• **WHAT THE EXERCISE ASKS**
Please copy every line from the following entries in which the word "size" appears.

• **Collection entries**
↓↓↓
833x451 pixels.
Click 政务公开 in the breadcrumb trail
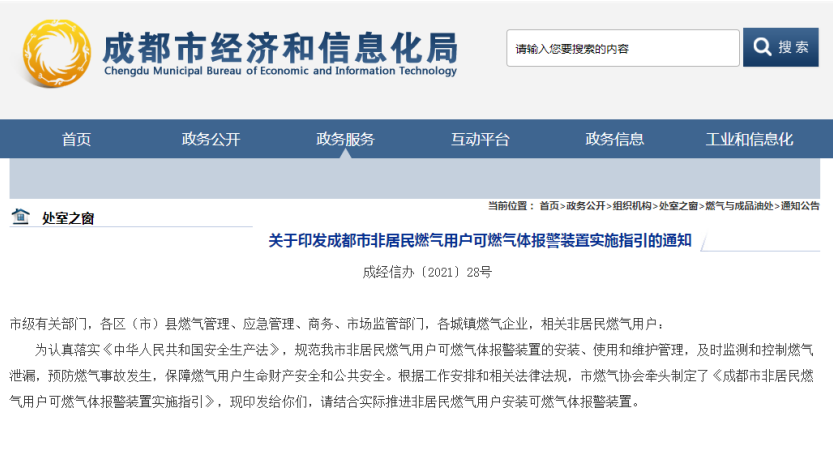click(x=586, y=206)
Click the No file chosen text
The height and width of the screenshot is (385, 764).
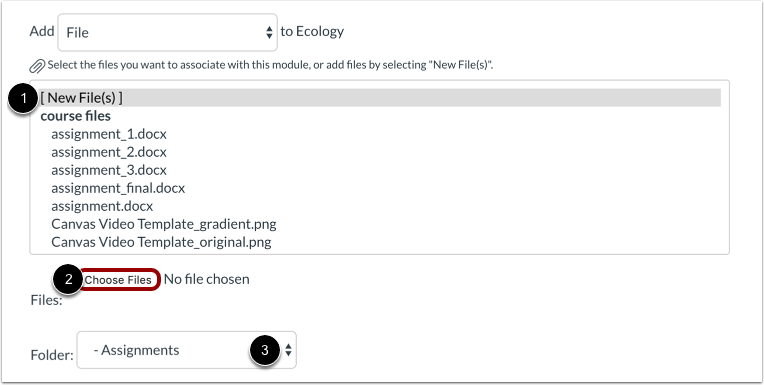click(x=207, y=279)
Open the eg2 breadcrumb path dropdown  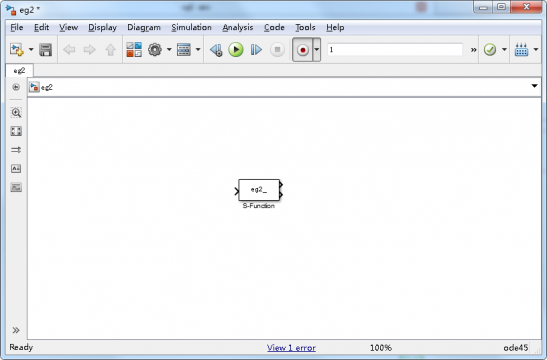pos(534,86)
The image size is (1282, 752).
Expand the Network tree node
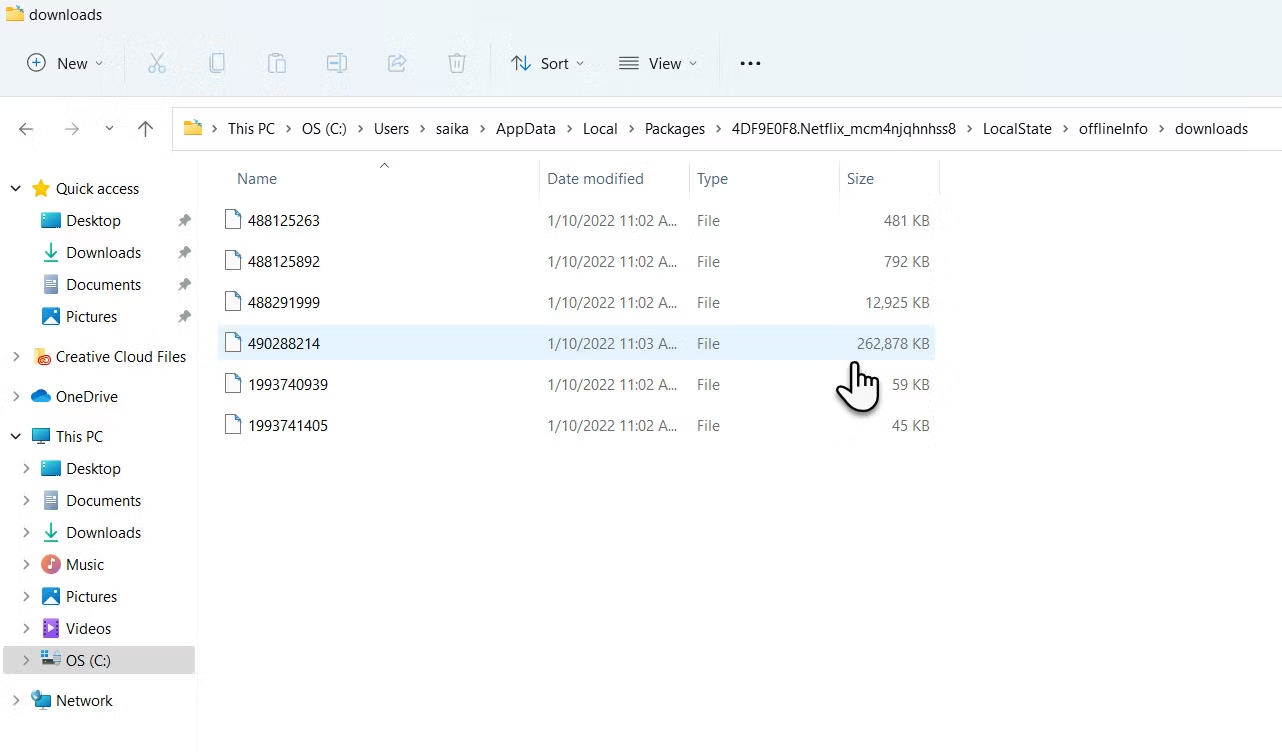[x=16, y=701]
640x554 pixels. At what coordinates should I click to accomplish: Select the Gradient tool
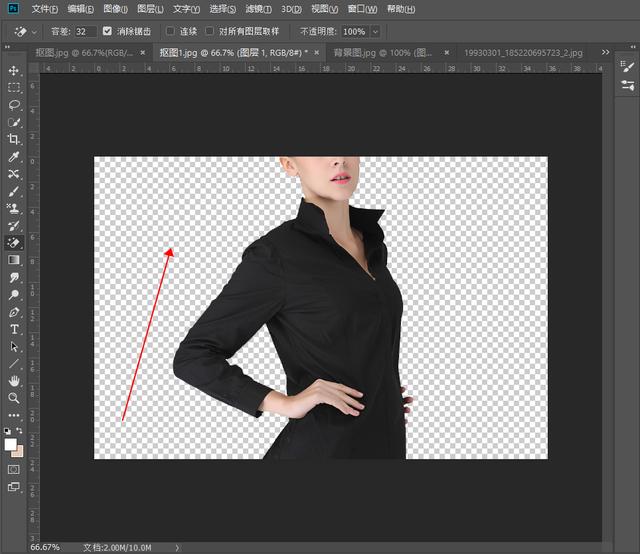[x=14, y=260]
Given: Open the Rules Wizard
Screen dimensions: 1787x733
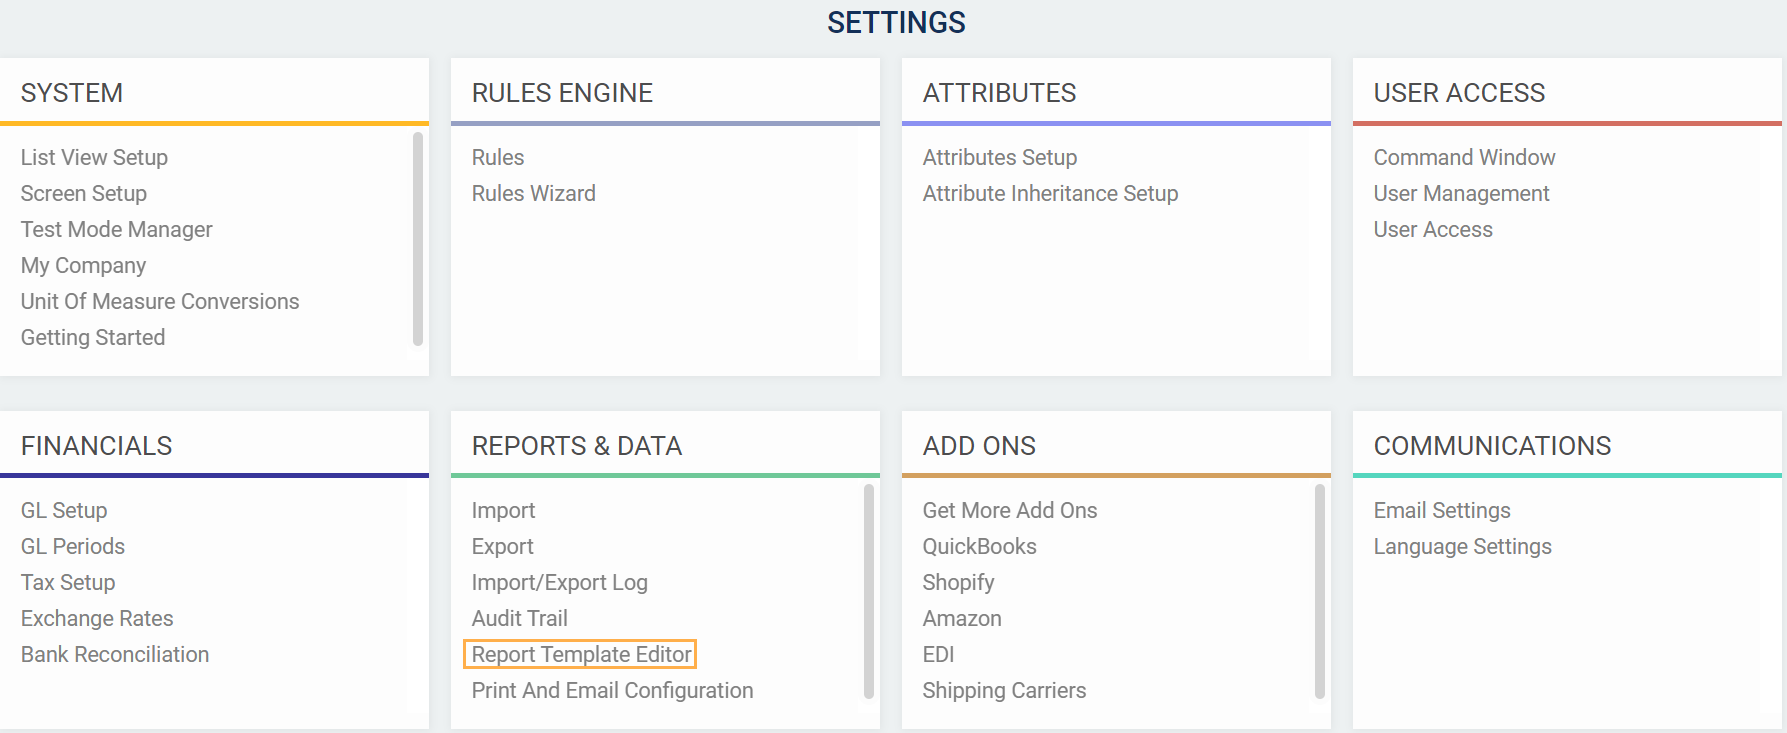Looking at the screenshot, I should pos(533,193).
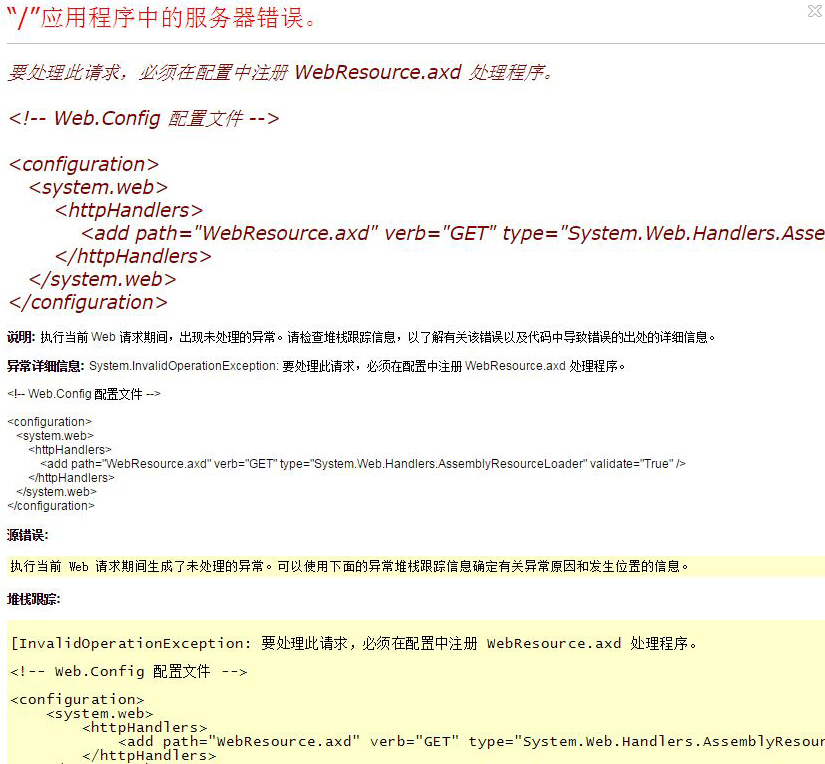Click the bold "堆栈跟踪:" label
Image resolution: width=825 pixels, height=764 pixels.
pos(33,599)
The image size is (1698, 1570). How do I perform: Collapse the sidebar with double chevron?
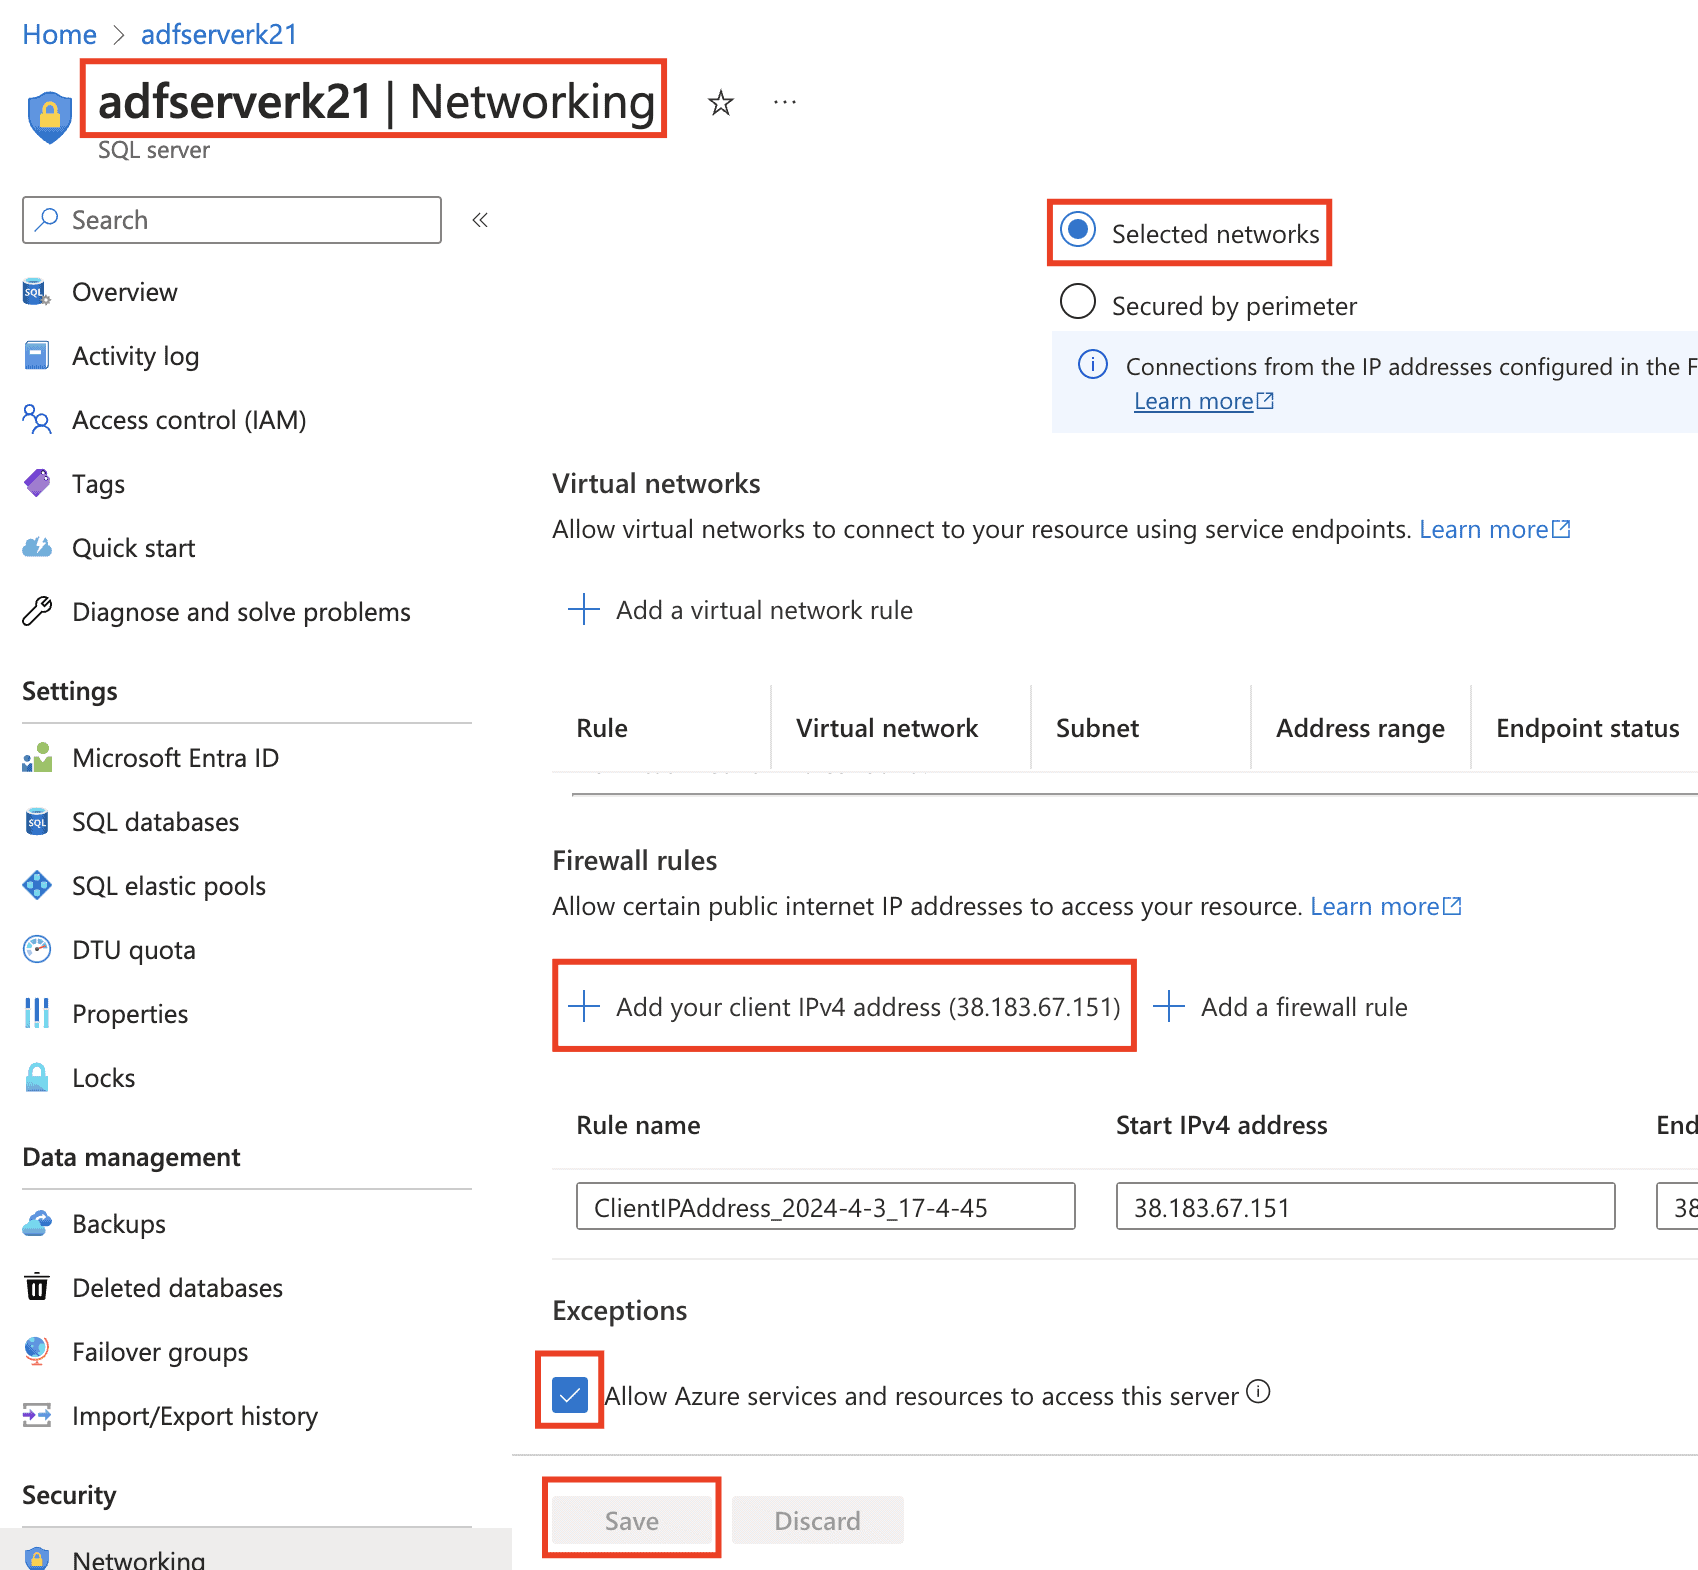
↑↑↑
• **SOLUTION TO THIS EXERCISE**
The image size is (1282, 752).
The image size is (1698, 1570). How do I perform: Collapse the sidebar with double chevron?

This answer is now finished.